(RECORDS SHOWN begins)
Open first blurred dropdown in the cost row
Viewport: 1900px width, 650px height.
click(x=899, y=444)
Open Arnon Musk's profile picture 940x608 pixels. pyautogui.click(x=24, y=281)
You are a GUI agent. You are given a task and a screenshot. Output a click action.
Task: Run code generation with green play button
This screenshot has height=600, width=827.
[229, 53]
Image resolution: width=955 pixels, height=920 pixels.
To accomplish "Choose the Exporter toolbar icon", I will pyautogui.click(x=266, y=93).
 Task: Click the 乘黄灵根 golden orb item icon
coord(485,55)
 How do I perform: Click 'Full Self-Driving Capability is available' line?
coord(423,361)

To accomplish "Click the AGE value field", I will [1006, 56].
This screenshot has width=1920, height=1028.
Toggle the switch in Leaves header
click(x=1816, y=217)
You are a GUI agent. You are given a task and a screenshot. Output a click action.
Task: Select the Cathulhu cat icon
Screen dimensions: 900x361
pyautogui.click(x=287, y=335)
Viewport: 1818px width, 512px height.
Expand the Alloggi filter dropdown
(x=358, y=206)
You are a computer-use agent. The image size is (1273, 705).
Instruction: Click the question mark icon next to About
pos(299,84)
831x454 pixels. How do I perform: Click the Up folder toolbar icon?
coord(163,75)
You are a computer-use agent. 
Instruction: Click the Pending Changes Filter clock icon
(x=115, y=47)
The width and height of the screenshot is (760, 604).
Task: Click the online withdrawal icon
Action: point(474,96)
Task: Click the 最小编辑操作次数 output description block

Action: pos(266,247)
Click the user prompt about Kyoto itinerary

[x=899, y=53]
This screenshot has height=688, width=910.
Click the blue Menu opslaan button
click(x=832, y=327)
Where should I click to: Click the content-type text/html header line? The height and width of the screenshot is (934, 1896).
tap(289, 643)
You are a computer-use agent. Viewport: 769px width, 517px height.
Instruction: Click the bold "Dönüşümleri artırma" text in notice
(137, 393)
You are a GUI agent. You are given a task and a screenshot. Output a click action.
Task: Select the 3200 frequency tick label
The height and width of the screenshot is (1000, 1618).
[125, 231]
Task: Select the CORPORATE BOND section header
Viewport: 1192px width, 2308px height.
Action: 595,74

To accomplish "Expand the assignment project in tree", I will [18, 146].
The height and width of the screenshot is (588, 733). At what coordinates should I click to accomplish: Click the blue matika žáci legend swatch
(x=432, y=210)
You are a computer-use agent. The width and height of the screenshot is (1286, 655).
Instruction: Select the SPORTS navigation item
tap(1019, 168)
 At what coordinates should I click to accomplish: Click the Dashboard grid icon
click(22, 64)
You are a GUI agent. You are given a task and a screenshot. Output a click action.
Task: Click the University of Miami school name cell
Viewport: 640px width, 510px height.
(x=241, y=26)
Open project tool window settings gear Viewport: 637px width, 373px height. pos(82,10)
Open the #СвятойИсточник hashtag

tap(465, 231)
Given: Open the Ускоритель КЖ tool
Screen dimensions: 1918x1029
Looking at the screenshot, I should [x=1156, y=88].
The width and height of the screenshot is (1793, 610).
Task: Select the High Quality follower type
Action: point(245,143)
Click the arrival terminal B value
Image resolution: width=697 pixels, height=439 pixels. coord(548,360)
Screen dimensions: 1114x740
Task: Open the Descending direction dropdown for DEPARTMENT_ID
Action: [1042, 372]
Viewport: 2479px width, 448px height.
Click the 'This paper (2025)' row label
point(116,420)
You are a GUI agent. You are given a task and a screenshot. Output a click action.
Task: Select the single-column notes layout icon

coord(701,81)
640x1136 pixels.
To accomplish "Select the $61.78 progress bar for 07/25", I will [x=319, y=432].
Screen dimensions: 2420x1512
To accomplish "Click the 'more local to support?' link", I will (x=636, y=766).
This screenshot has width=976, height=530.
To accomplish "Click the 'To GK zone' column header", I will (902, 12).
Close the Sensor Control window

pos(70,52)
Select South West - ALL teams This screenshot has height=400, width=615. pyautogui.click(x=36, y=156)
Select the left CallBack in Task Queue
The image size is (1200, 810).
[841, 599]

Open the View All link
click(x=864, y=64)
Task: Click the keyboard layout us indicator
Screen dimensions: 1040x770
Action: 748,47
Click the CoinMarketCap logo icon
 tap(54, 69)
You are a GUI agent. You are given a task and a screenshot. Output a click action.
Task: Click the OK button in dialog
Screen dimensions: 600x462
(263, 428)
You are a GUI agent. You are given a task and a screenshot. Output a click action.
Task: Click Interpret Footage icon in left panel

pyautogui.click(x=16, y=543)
(RECORDS SHOWN ends)
EXERCISE AIM
Beginning with the line containing "Instruction: Click the bold" and ending with the line containing "Task: Select the CORPORATE", extract those lines exactly from the listing above, and only those.

RESULT FOR THIS EXERCISE
Instruction: Click the bold "Dönüşümleri artırma" text in notice
(137, 393)
You are a GUI agent. You are given a task and a screenshot. Output a click action.
Task: Select the 3200 frequency tick label
The height and width of the screenshot is (1000, 1618).
[125, 231]
Task: Select the CORPORATE BOND section header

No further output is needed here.